Moralité de mon footing au pas accéléré pour m’emballer un peu le moral. N. - B. : vous devez toujours avoir la fièvre sous peine de mort. Résolution pratique : Ne jamais penser à ce à quoi je ne puis rien — santé, faute d’argent — pour me déshabituer de l’obstacle de la défaite, et surtout de la patience, de tout ce fatras d’attentes qui mène à l’innervation. Ne vouloir exister que sur le point où l’on peut agir, car la volonté se détruit dès que, pour allié, elle accepte le temps. De suite on lui laisse tout faire. Ne compter que sur soi, ne compter pas même sur le temps.

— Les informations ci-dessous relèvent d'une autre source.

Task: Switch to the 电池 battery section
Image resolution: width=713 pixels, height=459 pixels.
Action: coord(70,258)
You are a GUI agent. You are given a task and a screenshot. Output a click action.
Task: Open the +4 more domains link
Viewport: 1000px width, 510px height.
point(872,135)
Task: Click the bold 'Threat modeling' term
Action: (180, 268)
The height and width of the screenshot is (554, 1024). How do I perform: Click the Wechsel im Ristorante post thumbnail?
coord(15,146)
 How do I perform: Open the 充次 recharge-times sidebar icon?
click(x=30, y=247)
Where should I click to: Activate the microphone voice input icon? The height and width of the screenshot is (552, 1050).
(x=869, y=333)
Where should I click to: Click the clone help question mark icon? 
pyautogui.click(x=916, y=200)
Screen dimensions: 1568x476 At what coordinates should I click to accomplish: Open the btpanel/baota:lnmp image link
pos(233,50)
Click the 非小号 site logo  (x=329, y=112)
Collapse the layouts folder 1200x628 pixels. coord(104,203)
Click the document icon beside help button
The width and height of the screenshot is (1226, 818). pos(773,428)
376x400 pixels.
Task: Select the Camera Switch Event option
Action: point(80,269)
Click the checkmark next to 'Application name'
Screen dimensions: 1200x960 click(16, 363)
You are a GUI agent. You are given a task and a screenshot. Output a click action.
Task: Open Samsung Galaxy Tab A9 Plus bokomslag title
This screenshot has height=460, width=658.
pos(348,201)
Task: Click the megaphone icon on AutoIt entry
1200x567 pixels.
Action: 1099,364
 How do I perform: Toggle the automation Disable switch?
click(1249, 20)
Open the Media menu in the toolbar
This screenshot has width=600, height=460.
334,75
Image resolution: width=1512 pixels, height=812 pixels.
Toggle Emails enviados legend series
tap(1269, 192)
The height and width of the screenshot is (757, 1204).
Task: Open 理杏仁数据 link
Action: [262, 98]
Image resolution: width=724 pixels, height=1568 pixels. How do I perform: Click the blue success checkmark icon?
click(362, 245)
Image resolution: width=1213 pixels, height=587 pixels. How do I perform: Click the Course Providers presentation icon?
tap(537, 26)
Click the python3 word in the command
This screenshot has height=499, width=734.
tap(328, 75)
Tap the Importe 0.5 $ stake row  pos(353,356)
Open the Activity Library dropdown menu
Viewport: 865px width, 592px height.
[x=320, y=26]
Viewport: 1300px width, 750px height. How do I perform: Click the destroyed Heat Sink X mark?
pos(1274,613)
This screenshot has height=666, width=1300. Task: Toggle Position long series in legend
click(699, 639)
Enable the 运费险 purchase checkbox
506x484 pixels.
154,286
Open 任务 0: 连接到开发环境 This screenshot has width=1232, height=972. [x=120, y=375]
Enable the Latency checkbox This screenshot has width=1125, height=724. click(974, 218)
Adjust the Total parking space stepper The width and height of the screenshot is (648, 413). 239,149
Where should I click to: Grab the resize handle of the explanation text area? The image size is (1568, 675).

À méditer demain 3/4 d’heure pendant ma promenade du matin : «  Pour obtenir la victoire sur les hommes et sur les choses, rien ne vaut la persévérance à s’exalter soi-même et à magnifier son propre rêve de beauté et de domination. » (Le Feu).

Je ne passe jamais devant un puits sans regarder soigneusement au fond. C’est une des plus belles sensations de la vie. Un recueillement si instantané, un autre monde si invisible et si près… On dirait brusquement un grand silence, impression toute morale de la profondeur.

Les trois calamités humaines : bêtise, laideur et lenteur.